É um disparate que a classe política legisle em causa própria; enquanto o povo passa fome, os deputados que recebem salário acima de R$33.000,00 tem direito a reembolsar despesas médicas da ordem de R$170.000,00; enquanto o pobre espera meses para ser atendido pelo SUS, ou morre na fila das UTIs, nossos zelosos deputados têm direito a plano de saúde com cobertura nacional, extensivo aos dependentes, pagando apenas R$640,00 por mês.
O povo não quer esmola! O povo quer trabalho e oportunidade de melhorar sua condição social. O combate à fome não pode ser feito somente através de doações de cestas básicas em tempos de crise; é preciso uma política de Estado, pois a fome dói, todos os dias.
Em janeiro de 2004, foi sancionada a Lei 10.835, de autoria de Eduardo Suplicy, que instituía a renda básica de cidadania para todos os brasileiros e estrangeiros que moravam há pelo menos cinco anos no Brasil. Esta renda viria através do pagamento de um benefício monetário, para atender as despesas mínimas com alimentação, educação e saúde, sendo que o programa Bolsa Família foi o primeiro passo.

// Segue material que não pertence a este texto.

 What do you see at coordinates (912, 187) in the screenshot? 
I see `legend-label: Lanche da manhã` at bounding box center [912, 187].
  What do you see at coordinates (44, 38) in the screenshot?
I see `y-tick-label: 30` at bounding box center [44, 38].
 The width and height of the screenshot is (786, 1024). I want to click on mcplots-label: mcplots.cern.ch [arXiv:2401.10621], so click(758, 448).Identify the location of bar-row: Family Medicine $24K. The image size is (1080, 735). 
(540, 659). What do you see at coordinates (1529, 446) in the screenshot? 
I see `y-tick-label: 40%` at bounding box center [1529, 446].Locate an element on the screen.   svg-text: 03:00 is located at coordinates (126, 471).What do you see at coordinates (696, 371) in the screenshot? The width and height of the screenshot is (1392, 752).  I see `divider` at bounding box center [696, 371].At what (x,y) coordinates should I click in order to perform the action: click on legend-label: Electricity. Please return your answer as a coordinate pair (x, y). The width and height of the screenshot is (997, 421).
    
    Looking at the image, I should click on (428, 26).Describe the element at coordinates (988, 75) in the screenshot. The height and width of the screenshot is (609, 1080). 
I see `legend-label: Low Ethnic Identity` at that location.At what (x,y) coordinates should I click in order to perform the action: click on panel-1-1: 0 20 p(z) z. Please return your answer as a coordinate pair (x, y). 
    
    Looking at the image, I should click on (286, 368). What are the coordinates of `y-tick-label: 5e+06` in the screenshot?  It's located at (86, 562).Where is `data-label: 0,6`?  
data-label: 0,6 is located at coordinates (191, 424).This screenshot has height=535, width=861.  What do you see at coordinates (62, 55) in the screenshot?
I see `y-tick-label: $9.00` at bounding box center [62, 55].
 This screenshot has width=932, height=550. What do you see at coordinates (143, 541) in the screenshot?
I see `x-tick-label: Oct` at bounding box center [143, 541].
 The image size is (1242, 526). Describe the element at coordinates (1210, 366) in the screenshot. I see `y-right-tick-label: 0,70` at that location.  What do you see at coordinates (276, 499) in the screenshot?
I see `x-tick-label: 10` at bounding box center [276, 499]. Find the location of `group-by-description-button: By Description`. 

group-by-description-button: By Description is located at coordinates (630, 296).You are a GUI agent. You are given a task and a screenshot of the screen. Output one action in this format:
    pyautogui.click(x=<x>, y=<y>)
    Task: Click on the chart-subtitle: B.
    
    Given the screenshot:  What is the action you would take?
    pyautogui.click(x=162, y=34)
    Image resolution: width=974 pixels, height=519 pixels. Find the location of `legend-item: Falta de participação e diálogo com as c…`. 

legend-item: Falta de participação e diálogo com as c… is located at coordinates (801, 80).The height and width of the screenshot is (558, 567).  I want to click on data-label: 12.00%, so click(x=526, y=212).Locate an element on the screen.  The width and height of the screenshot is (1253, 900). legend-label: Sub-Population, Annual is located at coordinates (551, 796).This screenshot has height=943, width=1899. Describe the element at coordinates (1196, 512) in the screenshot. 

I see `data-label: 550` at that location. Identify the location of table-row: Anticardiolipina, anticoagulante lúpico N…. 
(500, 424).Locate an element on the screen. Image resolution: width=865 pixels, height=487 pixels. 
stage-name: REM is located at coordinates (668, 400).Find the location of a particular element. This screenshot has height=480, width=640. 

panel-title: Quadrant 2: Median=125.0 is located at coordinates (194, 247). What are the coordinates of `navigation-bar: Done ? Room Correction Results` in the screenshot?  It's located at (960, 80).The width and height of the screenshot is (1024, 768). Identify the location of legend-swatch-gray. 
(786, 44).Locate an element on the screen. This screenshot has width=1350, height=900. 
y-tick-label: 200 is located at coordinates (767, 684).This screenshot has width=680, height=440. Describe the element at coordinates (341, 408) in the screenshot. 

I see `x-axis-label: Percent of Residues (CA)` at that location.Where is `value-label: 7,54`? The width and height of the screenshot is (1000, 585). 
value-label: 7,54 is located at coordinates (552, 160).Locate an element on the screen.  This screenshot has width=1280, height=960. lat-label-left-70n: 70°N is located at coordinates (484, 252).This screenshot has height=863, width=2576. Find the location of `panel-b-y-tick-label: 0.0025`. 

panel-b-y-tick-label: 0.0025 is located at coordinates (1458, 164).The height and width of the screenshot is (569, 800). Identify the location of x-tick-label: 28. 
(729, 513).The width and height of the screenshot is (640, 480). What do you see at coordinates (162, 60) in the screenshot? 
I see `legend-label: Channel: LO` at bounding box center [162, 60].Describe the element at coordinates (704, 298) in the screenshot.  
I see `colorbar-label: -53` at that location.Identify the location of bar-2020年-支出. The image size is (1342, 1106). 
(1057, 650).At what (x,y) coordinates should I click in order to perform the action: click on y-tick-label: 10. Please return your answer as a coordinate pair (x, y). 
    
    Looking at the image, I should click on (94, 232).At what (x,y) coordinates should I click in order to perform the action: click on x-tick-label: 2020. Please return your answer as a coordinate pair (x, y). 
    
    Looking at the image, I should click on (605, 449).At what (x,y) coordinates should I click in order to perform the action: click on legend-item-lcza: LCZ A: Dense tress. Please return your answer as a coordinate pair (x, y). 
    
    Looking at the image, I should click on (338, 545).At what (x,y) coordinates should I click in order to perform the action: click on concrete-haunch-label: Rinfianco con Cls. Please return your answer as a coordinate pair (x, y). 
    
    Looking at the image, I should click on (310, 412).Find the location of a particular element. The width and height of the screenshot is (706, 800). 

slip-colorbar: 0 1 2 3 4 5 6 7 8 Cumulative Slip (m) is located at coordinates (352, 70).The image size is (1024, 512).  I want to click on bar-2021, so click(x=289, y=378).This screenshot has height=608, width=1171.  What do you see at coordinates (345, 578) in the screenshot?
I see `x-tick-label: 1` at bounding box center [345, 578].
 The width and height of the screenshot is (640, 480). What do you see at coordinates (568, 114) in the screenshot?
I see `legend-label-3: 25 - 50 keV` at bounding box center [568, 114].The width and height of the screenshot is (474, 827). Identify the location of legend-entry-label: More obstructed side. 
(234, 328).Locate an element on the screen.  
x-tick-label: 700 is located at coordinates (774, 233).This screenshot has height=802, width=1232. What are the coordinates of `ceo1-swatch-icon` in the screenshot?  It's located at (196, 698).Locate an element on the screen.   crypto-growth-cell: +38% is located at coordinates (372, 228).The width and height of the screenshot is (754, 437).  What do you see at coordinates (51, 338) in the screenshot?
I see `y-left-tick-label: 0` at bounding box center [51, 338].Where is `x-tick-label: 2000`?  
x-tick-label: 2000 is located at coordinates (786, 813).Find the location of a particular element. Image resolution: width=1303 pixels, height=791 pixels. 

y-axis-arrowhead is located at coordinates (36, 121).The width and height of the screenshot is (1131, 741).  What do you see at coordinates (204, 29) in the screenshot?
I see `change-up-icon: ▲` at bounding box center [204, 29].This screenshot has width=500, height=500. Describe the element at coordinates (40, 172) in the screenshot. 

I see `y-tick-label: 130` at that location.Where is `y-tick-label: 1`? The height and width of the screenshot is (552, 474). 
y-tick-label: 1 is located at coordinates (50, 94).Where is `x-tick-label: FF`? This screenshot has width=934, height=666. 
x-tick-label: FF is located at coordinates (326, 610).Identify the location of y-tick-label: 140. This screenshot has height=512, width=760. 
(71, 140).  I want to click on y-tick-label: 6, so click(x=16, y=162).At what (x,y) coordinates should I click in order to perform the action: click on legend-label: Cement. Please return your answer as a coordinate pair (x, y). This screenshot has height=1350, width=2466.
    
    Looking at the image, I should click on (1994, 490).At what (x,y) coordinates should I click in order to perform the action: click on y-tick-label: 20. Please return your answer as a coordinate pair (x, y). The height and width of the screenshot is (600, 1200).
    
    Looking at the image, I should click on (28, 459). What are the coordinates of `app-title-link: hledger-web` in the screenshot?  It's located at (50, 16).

A elite brasileira não aprende com os erros cometidos, tão pouco se preocupa em acabar com a miséria e com a fome. Basta recordar que, em 1980, o sociólogo Herbert de Souza, o Betinho, fundou o Ibase (Instituto Brasileiro de Análises Sociais e Econômicas), e, em 1990, tornou-se símbolo de cidadania no Brasil, ao liderar a Ação da Cidadania contra a Fome, a Miséria e pela Vida.
Estes são apenas alguns exemplos de oportunidades de construir um país socialmente mais justo, desperdiçadas por uma elite política e econômica que não sabe o qual o som de uma barriga roncando de fome, que não sabe o que é dividir um prato de comida, que não sabe que uma renda mínima estimula o consumo interno, reduz gastos sociais e dá dignidade ao povo.
A fome das elites é diferente da fome do povo.